On the advice of my friend Sam Davidson, I recently picked up Paid To Speak, a book compiled by the National Speakers Association. It was a pretty decent read and for anyone looking to perfect their business and their story-telling abilities, I do recommend this book.
For me, the best part of the book was the detail behind what is called, The Hero’s Journey. What is it? We’ve all heard of it and Joseph Campbell made the concept famous but it is quite simple: The Hero’s Journey is something we can all connect with and believe in. The story itself requires a want, a goal or a desire. Then there must be an obstacle with a resolution. Finally, the journey ends with a piece of wisdom.
A lot of the lessons in this book I have already learned by my time on the road.
- “Use your first two minutes wisely: your first words, your first story, your first slide should serve only one purpose: to help the audience confirm you are worth listening to. Throw something substantial to the audience for them to chow on rather than the mundane details of your flight, the city, a joke, or a thanking of this or that person.”
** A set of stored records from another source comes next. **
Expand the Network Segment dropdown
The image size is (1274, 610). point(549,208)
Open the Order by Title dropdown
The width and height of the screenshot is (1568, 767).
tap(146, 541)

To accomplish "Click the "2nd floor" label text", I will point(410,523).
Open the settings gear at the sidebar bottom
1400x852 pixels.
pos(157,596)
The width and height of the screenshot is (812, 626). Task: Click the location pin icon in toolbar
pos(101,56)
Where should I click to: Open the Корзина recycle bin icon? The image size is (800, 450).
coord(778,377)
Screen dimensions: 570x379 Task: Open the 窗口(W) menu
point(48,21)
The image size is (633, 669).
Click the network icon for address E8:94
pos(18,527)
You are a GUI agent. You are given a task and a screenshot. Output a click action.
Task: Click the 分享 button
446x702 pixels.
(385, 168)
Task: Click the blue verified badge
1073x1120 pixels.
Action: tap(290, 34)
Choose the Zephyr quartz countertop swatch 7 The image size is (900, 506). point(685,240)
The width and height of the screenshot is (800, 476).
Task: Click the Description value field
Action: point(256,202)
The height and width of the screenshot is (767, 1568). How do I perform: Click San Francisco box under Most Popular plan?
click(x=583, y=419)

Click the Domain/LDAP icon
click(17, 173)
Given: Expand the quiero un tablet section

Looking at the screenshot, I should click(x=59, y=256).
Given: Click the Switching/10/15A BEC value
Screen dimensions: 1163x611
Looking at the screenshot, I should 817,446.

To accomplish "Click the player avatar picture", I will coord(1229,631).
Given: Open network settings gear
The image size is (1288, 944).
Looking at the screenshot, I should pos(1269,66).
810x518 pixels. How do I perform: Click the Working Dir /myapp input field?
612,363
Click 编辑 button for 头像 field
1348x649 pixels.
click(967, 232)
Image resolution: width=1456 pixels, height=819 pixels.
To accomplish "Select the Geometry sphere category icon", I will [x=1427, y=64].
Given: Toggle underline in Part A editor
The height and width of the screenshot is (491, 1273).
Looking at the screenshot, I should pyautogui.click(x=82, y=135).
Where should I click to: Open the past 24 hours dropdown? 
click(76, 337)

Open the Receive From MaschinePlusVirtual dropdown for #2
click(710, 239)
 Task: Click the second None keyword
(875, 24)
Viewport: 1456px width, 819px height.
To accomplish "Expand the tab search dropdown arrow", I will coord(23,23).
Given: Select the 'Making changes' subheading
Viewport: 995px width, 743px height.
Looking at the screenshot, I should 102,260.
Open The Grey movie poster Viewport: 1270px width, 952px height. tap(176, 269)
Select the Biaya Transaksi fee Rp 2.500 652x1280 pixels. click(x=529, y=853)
- “When you finish a story, always extract the key point (the hook), and turn it back to your audience (the hinge) by asking a variation of a “you” question such as, “where have you encountered this?”
For me, therein lies the two most important pieces that I learned from the book.
Sure, there were tips of growing your network, elevator speeches, and the like. But to be a great speaker, you have to do those two things really well (in my opinion).